** Task description **
Using the records below, write out again exactly the lines that begin at the line containing "This screenshot has height=868, width=1397." and end at the line containing "Select Vanderbilt in", and no other lines.

☆ ☆ ☆ ☆ ☆ ☆ ☆

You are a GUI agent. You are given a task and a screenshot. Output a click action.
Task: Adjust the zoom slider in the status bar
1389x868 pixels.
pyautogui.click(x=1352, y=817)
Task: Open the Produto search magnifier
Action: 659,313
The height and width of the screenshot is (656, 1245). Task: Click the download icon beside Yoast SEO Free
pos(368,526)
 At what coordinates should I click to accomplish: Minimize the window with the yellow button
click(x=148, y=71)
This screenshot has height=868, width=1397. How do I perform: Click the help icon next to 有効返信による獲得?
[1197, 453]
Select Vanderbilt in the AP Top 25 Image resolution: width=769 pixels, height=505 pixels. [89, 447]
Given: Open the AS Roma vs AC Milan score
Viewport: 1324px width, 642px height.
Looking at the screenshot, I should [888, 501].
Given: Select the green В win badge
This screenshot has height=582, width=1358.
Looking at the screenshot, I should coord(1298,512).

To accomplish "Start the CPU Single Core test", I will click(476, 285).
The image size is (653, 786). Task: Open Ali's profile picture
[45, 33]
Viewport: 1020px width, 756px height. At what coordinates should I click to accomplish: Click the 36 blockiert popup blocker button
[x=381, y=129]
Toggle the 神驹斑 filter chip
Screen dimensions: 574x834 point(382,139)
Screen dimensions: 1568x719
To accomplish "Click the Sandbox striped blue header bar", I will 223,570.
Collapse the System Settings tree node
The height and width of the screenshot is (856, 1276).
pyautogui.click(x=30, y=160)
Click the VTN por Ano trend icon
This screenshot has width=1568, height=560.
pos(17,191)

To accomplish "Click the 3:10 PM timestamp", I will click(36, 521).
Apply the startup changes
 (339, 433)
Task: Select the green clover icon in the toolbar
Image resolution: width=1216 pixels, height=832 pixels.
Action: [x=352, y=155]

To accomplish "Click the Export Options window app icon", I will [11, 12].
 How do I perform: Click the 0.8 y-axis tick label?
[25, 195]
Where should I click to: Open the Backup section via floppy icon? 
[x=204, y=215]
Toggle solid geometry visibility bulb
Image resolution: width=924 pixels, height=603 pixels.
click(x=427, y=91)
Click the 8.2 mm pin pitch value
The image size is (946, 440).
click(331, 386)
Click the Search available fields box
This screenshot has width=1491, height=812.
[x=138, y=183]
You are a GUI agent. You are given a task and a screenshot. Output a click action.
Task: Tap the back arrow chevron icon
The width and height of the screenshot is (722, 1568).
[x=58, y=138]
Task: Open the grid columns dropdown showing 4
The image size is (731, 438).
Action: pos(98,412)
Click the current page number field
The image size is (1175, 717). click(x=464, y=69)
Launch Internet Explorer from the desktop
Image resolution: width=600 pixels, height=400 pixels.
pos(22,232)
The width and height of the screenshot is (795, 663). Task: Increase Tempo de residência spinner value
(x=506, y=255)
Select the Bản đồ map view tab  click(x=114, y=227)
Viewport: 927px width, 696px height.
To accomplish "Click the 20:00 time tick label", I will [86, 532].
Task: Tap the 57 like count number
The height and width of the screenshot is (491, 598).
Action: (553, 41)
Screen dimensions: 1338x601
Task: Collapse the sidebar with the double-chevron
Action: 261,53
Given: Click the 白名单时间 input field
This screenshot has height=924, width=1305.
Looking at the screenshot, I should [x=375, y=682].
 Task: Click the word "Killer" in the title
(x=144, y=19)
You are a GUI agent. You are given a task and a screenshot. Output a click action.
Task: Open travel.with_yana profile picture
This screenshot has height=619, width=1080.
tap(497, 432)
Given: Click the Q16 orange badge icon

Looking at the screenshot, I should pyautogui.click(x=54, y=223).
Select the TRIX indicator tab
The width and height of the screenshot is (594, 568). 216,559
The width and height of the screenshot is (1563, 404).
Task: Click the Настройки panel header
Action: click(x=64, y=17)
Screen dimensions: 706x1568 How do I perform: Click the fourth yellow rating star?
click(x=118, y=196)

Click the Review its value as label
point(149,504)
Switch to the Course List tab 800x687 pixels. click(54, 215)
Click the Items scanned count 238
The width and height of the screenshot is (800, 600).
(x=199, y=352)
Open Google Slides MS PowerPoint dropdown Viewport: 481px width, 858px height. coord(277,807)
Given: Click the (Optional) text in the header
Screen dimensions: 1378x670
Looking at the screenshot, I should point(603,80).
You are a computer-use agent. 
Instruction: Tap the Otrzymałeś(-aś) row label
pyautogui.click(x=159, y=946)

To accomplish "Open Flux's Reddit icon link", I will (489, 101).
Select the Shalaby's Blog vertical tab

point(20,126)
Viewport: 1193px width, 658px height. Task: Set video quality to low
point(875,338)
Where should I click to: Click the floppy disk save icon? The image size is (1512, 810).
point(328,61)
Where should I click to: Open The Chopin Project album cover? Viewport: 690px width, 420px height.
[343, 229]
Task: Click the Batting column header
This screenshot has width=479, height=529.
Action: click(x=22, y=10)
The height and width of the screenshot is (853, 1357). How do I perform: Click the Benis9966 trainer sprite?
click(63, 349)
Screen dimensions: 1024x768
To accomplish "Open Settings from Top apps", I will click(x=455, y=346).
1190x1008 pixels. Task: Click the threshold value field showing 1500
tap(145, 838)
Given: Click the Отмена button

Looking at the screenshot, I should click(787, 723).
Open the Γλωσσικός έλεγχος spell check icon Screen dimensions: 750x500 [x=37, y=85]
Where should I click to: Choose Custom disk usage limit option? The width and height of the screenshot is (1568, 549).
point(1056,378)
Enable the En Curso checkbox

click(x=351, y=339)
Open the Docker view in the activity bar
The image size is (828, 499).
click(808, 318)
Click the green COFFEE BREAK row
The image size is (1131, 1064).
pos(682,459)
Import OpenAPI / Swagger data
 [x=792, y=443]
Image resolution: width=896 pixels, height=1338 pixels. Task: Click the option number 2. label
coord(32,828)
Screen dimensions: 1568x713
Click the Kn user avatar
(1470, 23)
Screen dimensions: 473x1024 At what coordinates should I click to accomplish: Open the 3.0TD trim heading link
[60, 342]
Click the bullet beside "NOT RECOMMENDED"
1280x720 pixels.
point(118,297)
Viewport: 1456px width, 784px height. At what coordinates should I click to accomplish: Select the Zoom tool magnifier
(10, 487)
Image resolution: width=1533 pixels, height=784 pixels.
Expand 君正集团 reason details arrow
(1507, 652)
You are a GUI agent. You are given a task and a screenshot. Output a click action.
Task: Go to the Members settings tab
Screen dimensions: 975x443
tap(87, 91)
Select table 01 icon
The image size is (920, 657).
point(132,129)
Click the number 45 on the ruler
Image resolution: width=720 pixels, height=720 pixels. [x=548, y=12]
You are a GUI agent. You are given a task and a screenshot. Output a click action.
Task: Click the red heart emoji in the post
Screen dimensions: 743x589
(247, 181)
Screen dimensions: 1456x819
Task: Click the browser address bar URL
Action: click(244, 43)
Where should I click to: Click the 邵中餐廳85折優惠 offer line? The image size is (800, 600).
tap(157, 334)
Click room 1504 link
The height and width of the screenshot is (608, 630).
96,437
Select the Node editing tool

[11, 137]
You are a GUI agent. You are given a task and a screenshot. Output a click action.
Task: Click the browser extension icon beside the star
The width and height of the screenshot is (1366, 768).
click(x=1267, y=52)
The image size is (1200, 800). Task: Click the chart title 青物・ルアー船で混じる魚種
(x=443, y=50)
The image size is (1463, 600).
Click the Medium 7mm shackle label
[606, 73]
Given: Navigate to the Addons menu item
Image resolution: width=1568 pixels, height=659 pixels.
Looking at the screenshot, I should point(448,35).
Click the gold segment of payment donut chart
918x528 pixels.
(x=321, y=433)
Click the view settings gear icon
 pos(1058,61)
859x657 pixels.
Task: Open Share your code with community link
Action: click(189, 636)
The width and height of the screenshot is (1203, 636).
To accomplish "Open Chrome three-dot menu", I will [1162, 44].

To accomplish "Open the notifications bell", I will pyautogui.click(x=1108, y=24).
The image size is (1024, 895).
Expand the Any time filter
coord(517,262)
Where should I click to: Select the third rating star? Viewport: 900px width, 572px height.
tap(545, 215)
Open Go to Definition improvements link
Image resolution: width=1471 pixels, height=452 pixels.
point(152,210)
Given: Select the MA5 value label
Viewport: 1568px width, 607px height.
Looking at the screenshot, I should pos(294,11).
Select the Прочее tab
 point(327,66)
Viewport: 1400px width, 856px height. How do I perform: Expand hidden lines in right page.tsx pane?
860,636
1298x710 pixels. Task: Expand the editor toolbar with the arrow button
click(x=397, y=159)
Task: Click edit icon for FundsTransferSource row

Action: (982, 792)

☆ ☆ ☆ ☆ ☆ ☆ ☆

** Exercise answer **
This screenshot has height=868, width=1397. How do I perform: Click the help icon next to 有効返信による獲得?
[1197, 453]
Select Vanderbilt in the AP Top 25 Image resolution: width=769 pixels, height=505 pixels. [89, 447]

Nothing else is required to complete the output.